Provided passage:
I don't think coalesce (by repartitioning I assume you mean coalesce) itself and deserialising takes that much time. To add a little bit more context, the computation of the DataFrame is CPU intensive instead of data/IO intensive. I purposely keep coalesce after df.count as I want to keep the large number of partitions (30k) when computing the DataFrame so that I can get a much higher parallelism. After the computation, I reduce the number of partitions (to avoid having too many small files on HDFS). It typically takes about 5 hours to compute the DataFrame (when 30k partitions is used) and write it to disk (without doing repartitioning or coalesce). If I manually write the computed DataFrame to disk, read it back, coalesce it and then write it back to disk, it also takes about 5 hours. The code that I pasted in this thread takes forever to run as the DataFrame is obviously recomputed at df.coalesce and with a parallelism of 300 partitions, it is almost impossible to compute the DataFrame in a reasonable amount of time.
I tried various ways but none of them worked except manually write to disk, read it back, repartition/coalesce it, and then write it back to HDFS.
1. checkpoint by itself computer the DataFrame twice. (This is a known existing bug of checkpoint).
output_mod = f"{output}/job={mod}"
spark.read.parquet("/input/hdfs/path") \
.filter(col("n0") == n0) \
.filter(col("n1") == n1) \
.filter(col("h1") == h1) \
.filter(col("j1").isin(j1)) \
.filter(col("j0") == j0) \
.filter(col("h0").isin(h0)) \
.filter(col("id0").bitwiseOR(col("id1")) % jobs == mod) \
.withColumn("test", test_score_r4(col("id0"), col("id1"))) \
.checkpoint() \
.coalesce(300) \
.write.mode("overwrite").parquet(output_mod)
1. persist (to Disk) + count computer the DataFrame twice.
output_mod = f"{output}/job={mod}"
df = spark.read.parquet("/input/hdfs/path") \
.filter(col("n0") == n0) \
.filter(col("n1") == n1) \
.filter(col("h1") == h1) \
.filter(col("j1").isin(j1)) \
.filter(col("j0") == j0) \
.filter(col("h0").isin(h0)) \
.filter(col("id0").bitwiseOR(col("id1")) % jobs == mod) \
.withColumn("test", test_score_r4(col("id0"), col("id1"))) \
.persist(StorageLevel.DISK_ONLY)
df.count()
df.coalesce(300).write.mode("overwrite").parquet(output_mod)
1. persist to memory + count computes the DataFrame twice
output_mod = f"{output}/job={mod}"
df = spark.read.parquet("/input/hdfs/path") \
.filter(col("n0") == n0) \
.filter(col("n1") == n1) \
.filter(col("h1") == h1) \
.filter(col("j1").isin(j1)) \
.filter(col("j0") == j0) \
.filter(col("h0").isin(h0)) \
.filter(col("id0").bitwiseOR(col("id1")) % jobs == mod) \
.withColumn("test", test_score_r4(col("id0"), col("id1"))) \
.persist(StorageLevel.MEMORY_ONLY)

Request A: Condense the paragraph of the Spark post that begins "I don't think coalesce" into a short bulleted list that keeps its main facts.
Request B: Supply the next part of the Spark post, picking up right after its final line of code.

Dataset excerpt:
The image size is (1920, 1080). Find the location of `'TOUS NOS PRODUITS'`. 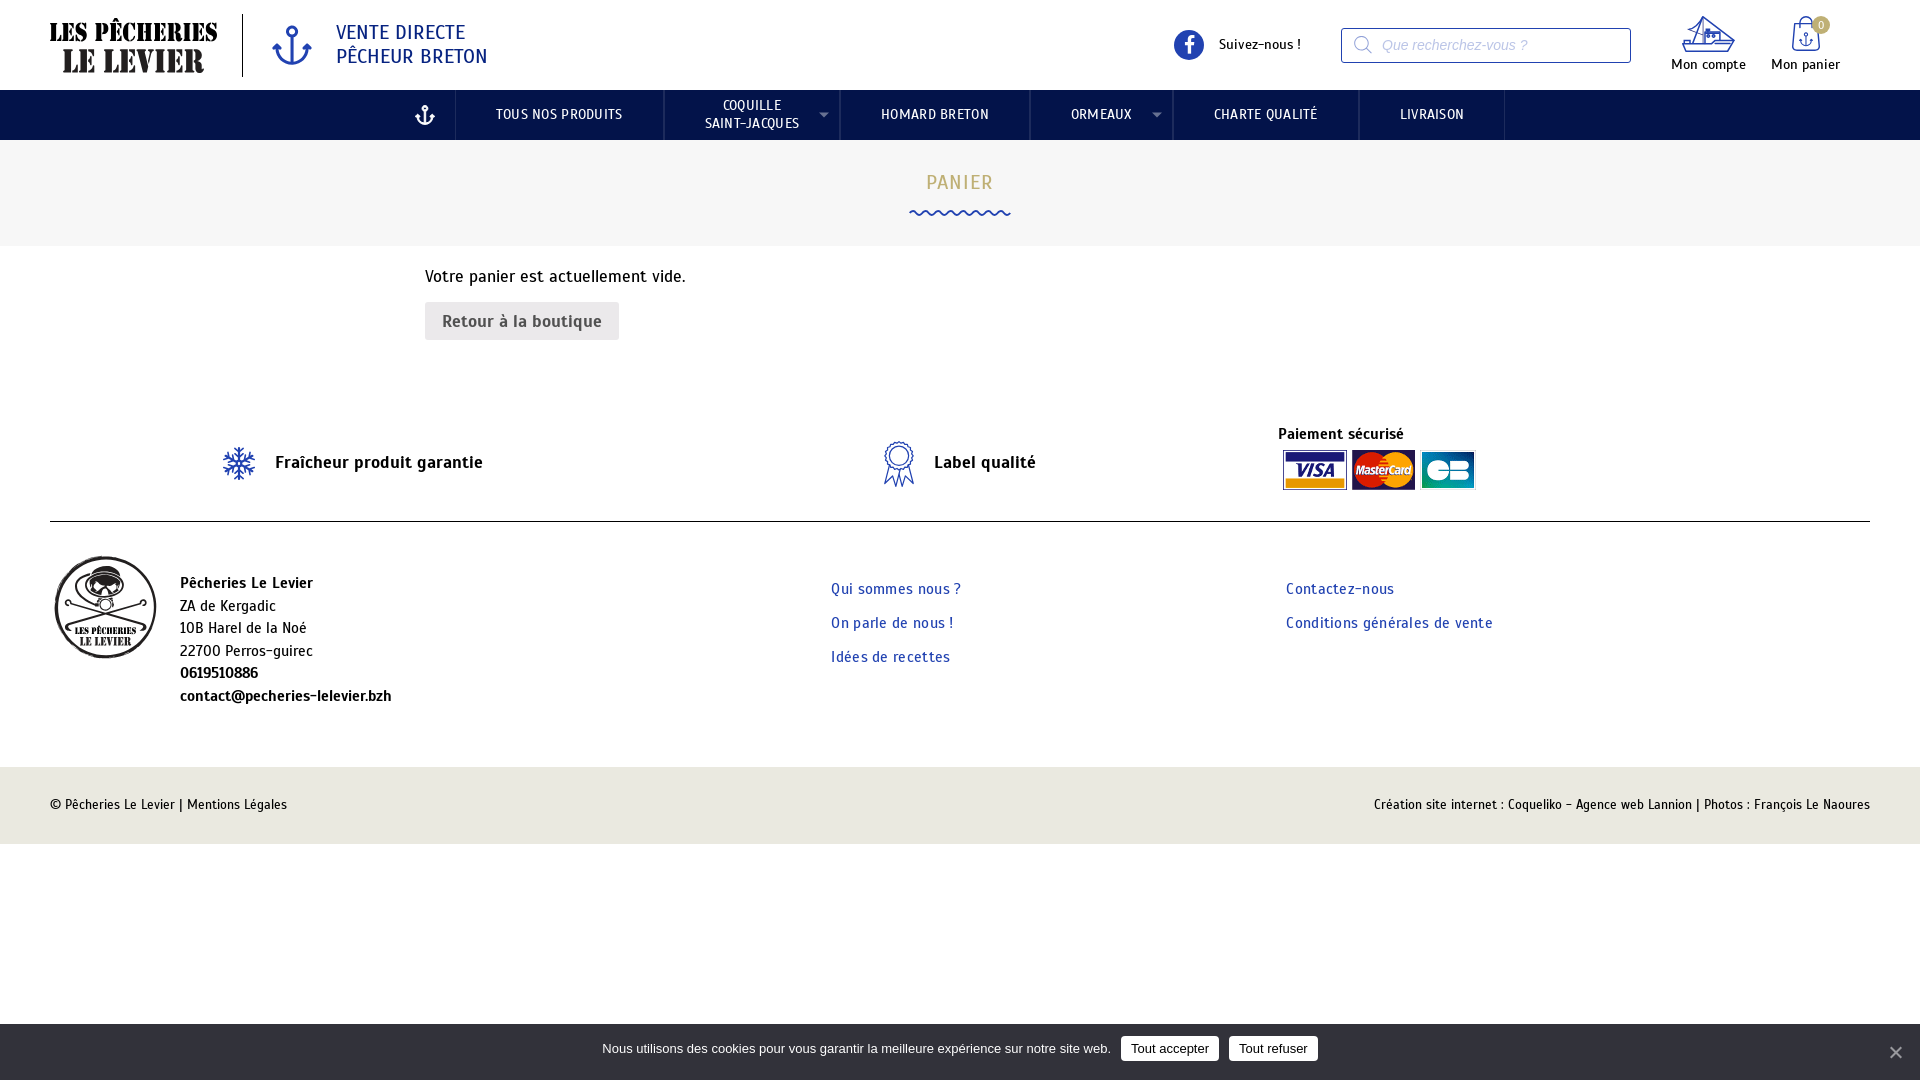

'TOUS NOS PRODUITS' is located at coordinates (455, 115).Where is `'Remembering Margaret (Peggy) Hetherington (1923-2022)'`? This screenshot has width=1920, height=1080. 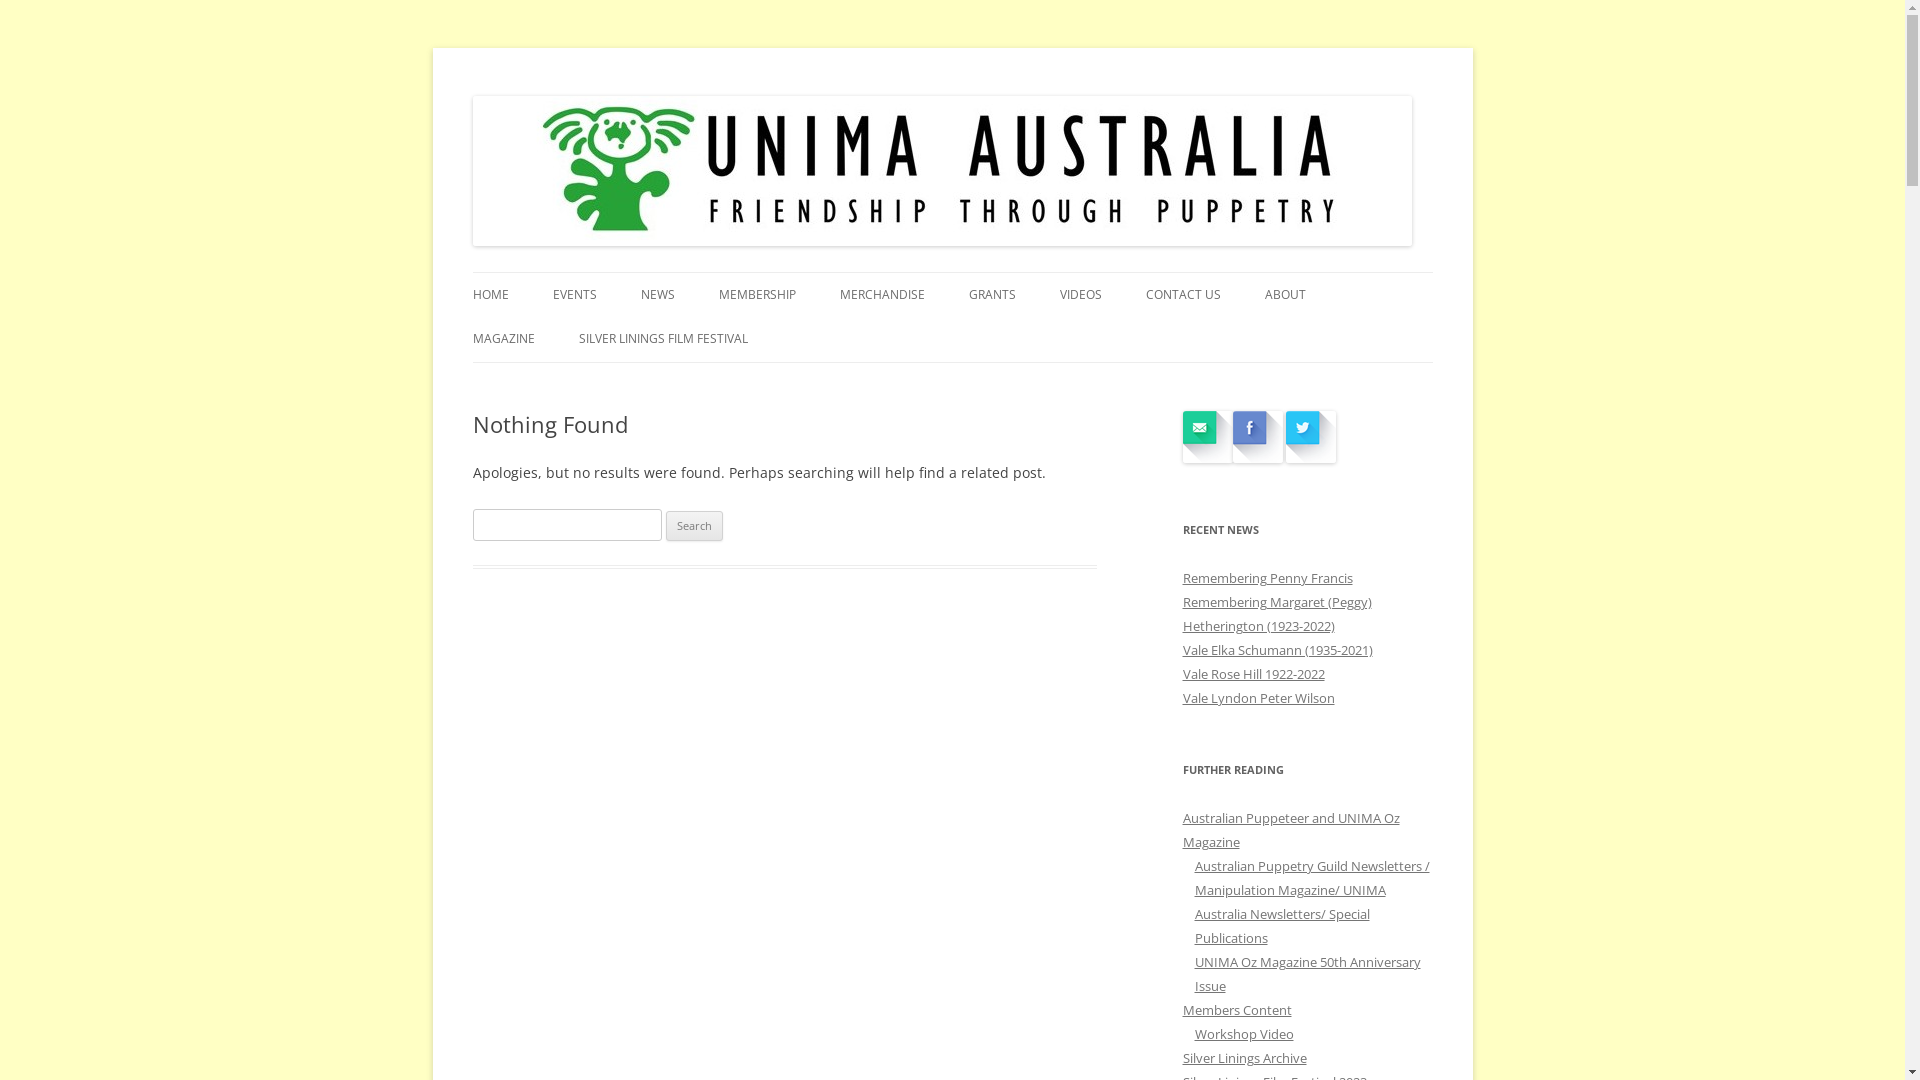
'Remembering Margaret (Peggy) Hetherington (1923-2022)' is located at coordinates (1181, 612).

Written answer A:
- The writer doubts that coalesce or deserialization takes much time.
- Computing the DataFrame is CPU intensive, not data/IO intensive.
- Coalesce is placed after df.count on purpose. This keeps 30k partitions during computation for much higher parallelism. The partition count is cut afterward to avoid many small files on HDFS.
- Computing the DataFrame with 30k partitions and writing it to disk, with no repartition or coalesce, takes about 5 hours.
- Writing the computed DataFrame to disk manually, reading it back, coalescing it, and writing it again also takes about 5 hours.
- The posted code runs forever because the DataFrame is recomputed at df.coalesce. With only 300 partitions, it is almost impossible to compute it in a reasonable time.

Written answer B:
df.count()
df.coalesce(300).write.mode("overwrite").parquet(output_mod)
1. persist (to memory) + checkpoint + coalesce computes the DataFrame twice
output_mod = f"{output}/job={mod}"
df = spark.read.parquet("/input/hdfs/path") \
.filter(col("n0") == n0) \
.filter(col("n1") == n1) \
.filter(col("h1") == h1) \
.filter(col("j1").isin(j1)) \
.filter(col("j0") == j0) \
.filter(col("h0").isin(h0)) \
.filter(col("id0").bitwiseOR(col("id1")) % jobs == mod) \
.withColumn("test", test_score_r4(col("id0"), col("id1"))) \
.persist(StorageLevel.MEMORY_ONLY) \
.checkpoint() \
.coalesce(300).write.mode("overwrite").parquet(output_mod)
1. persist (to memory) + checkpoint + without coalesce computes the DataFrame twice
output_mod = f"{output}/job={mod}"
df = spark.read.parquet("/input/hdfs/path") \
.filter(col("n0") == n0) \
.filter(col("n1") == n1) \
.filter(col("h1") == h1) \
.filter(col("j1").isin(j1)) \
.filter(col("j0") == j0) \
.filter(col("h0").isin(h0)) \
.filter(col("id0").bitwiseOR(col("id1")) % jobs == mod) \
.withColumn("test", test_score_r4(col("id0"), col("id1"))) \
.persist(StorageLevel.MEMORY_ONLY) \
.checkpoint() \
.write.mode("overwrite").parquet(output_mod)
1. cache (equivalent to persist to MEMORY_AND_DISK) + count + coalesce computes it twice
output_mod = f"{output}/job={mod}"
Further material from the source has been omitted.